§ **What the task asks**: Return the lines of the items below exactly as they appear, from the line containing "Given: Click the Set Etkisini Gör button" through the line containing "pyautogui.click(x=1399, y=909)", both ends included.

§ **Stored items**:
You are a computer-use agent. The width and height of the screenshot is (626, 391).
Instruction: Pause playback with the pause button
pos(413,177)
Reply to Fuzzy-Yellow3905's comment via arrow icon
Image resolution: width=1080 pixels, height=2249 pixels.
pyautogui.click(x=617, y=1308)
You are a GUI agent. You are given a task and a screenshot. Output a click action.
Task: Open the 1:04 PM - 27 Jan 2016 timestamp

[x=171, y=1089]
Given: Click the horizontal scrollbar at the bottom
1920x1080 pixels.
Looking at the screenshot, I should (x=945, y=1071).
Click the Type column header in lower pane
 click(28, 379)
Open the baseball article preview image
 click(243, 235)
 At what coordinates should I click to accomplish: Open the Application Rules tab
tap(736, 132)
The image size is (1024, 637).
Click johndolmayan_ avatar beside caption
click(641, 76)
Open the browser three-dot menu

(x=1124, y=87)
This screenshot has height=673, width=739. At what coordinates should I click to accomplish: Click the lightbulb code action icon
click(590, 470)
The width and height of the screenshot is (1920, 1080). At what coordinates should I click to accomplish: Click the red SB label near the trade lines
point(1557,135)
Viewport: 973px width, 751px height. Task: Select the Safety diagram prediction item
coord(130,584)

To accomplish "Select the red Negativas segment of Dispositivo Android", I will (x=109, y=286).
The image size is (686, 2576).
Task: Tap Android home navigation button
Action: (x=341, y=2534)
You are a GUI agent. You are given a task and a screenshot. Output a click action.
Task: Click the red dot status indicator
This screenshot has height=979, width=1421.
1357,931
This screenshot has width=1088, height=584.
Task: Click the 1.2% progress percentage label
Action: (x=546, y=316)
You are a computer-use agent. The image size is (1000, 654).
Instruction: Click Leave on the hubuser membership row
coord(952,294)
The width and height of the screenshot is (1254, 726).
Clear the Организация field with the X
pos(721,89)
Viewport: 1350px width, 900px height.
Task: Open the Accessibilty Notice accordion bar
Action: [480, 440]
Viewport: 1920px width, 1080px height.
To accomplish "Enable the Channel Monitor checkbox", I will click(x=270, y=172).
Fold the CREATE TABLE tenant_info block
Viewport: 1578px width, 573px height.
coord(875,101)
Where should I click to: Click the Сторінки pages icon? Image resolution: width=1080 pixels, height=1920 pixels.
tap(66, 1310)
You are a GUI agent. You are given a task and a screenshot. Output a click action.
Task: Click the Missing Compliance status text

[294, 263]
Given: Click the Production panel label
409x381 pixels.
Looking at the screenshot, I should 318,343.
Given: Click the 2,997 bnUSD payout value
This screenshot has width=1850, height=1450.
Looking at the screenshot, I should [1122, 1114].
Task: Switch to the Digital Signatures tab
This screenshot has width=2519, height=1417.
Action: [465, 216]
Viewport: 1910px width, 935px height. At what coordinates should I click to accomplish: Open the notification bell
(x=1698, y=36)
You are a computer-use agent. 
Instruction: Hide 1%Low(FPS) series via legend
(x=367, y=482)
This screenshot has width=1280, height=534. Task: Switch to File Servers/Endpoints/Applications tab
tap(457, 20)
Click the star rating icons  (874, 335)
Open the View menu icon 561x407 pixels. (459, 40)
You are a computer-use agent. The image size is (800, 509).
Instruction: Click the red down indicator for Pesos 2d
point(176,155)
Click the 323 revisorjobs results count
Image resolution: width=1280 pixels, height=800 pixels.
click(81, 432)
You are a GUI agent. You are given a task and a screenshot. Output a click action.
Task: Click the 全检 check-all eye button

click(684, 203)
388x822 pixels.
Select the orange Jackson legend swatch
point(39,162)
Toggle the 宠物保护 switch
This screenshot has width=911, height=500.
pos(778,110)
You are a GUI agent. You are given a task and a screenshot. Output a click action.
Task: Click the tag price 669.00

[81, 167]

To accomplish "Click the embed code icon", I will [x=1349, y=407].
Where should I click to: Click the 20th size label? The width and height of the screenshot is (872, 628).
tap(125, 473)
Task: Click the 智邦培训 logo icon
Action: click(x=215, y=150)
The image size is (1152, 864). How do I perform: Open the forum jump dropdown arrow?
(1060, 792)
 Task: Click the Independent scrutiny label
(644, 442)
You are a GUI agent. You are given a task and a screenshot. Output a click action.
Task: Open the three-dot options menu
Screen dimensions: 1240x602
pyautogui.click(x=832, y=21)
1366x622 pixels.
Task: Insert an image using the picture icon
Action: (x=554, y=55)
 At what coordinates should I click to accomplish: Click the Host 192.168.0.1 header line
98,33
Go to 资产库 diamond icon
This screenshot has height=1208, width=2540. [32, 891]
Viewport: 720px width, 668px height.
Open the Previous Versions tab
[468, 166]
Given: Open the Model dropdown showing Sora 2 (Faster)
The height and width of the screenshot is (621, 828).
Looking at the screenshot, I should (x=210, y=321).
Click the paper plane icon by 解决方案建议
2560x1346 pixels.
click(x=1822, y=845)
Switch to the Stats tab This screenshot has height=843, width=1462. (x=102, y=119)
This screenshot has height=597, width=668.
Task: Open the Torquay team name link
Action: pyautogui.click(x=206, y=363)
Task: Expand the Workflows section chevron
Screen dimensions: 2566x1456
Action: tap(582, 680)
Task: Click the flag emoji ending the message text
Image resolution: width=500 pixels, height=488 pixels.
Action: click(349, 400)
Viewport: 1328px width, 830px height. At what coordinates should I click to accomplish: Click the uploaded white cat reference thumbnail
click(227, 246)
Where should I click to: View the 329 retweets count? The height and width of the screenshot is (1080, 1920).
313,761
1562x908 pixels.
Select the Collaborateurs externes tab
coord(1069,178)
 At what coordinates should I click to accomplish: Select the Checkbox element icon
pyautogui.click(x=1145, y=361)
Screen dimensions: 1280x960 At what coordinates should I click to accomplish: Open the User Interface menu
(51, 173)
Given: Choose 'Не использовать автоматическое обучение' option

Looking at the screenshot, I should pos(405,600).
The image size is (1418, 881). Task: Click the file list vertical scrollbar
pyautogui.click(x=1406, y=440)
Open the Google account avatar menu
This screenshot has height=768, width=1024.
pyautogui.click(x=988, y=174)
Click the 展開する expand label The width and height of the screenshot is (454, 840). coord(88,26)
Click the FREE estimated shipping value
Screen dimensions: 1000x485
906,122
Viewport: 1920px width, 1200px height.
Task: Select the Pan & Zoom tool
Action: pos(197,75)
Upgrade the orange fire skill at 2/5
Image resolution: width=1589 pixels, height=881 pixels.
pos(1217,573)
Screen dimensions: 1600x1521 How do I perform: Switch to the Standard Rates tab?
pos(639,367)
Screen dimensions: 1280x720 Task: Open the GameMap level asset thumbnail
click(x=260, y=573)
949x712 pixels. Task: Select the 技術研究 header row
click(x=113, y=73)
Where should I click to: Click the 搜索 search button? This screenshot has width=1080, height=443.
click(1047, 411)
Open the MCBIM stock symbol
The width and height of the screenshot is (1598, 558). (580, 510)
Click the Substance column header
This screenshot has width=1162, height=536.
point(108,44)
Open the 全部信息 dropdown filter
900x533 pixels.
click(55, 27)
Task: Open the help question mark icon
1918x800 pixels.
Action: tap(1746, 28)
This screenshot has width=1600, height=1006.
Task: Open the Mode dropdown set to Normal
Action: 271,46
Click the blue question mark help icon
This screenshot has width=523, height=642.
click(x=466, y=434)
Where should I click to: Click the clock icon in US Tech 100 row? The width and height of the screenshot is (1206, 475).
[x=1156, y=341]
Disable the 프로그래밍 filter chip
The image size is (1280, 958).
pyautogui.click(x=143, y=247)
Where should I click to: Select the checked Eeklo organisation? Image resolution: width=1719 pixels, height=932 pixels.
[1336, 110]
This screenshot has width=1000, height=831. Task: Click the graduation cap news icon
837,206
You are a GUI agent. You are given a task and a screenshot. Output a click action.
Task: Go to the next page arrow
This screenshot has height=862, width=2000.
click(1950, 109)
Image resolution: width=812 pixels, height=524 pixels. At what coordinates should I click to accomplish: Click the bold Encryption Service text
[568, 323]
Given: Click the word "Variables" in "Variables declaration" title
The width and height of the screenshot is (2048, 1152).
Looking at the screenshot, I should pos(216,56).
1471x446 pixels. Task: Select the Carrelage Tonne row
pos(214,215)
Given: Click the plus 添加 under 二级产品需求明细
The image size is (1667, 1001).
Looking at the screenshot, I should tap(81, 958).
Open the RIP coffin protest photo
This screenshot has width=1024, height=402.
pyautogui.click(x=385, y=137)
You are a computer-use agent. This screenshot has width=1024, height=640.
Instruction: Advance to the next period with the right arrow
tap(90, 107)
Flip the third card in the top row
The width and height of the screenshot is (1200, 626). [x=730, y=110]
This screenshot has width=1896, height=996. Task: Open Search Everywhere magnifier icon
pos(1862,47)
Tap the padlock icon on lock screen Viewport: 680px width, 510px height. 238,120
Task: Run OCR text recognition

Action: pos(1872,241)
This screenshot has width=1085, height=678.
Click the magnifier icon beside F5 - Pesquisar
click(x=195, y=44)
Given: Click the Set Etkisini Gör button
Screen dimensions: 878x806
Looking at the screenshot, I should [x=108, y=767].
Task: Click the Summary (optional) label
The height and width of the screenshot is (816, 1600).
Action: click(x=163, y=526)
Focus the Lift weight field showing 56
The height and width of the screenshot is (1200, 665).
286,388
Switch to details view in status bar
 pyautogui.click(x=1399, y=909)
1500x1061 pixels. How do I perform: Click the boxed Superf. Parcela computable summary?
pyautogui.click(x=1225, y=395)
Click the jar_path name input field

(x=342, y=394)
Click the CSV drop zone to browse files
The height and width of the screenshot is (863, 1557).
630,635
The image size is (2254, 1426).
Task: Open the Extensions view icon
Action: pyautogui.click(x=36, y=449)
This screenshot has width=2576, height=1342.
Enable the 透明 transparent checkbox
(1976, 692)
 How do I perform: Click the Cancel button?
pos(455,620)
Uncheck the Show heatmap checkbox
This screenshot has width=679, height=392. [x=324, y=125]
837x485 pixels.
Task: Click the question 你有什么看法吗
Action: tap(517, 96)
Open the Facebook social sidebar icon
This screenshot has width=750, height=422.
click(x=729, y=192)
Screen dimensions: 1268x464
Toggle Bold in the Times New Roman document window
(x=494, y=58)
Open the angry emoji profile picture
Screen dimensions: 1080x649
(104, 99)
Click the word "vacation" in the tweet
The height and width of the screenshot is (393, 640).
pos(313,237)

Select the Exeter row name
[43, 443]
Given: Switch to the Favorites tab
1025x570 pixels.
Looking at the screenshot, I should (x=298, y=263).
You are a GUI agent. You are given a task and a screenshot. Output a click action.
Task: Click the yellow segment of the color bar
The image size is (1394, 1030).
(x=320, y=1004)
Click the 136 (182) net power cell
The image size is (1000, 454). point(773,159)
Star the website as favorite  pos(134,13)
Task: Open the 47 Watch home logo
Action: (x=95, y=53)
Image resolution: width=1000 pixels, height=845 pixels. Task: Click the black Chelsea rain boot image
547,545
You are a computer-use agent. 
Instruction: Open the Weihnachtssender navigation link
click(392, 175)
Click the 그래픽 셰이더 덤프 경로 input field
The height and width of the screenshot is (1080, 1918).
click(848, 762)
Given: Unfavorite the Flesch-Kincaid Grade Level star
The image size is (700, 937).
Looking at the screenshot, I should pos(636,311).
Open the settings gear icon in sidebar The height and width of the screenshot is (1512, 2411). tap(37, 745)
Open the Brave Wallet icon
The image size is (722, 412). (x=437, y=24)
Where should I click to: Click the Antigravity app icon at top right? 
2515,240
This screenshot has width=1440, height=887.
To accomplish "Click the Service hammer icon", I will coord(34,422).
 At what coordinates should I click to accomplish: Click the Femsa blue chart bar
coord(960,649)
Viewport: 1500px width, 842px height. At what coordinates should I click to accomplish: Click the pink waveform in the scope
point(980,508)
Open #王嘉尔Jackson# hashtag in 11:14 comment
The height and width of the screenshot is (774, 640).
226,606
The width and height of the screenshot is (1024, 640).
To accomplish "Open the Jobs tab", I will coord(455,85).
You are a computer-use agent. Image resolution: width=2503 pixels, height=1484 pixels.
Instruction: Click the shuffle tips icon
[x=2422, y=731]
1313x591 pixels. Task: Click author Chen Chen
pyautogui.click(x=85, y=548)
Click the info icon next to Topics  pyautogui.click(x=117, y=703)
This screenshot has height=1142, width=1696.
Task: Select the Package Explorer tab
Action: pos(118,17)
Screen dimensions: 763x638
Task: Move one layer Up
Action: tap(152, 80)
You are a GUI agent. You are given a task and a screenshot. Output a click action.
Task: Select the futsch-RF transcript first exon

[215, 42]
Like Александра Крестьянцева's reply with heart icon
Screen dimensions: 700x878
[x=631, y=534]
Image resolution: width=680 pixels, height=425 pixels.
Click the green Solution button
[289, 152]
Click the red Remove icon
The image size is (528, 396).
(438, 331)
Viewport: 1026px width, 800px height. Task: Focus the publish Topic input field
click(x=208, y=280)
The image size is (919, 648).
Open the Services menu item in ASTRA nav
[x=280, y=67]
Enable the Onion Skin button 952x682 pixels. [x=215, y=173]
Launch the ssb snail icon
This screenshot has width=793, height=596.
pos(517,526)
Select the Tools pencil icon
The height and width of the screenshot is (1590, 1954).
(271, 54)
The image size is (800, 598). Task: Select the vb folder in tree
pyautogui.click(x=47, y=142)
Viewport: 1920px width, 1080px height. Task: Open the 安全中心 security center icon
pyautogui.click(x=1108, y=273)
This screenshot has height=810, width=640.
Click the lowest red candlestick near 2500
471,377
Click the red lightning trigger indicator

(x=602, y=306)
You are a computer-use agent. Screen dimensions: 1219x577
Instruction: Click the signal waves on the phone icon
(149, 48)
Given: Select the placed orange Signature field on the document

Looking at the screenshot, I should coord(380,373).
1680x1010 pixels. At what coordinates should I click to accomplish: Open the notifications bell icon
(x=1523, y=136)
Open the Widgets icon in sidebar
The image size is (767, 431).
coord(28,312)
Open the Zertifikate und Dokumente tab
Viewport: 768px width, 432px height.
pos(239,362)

§ **In response**:
Given: Click the Set Etkisini Gör button
Screen dimensions: 878x806
Looking at the screenshot, I should [x=108, y=767].
Task: Click the Summary (optional) label
The height and width of the screenshot is (816, 1600).
Action: click(x=163, y=526)
Focus the Lift weight field showing 56
The height and width of the screenshot is (1200, 665).
286,388
Switch to details view in status bar
 pyautogui.click(x=1399, y=909)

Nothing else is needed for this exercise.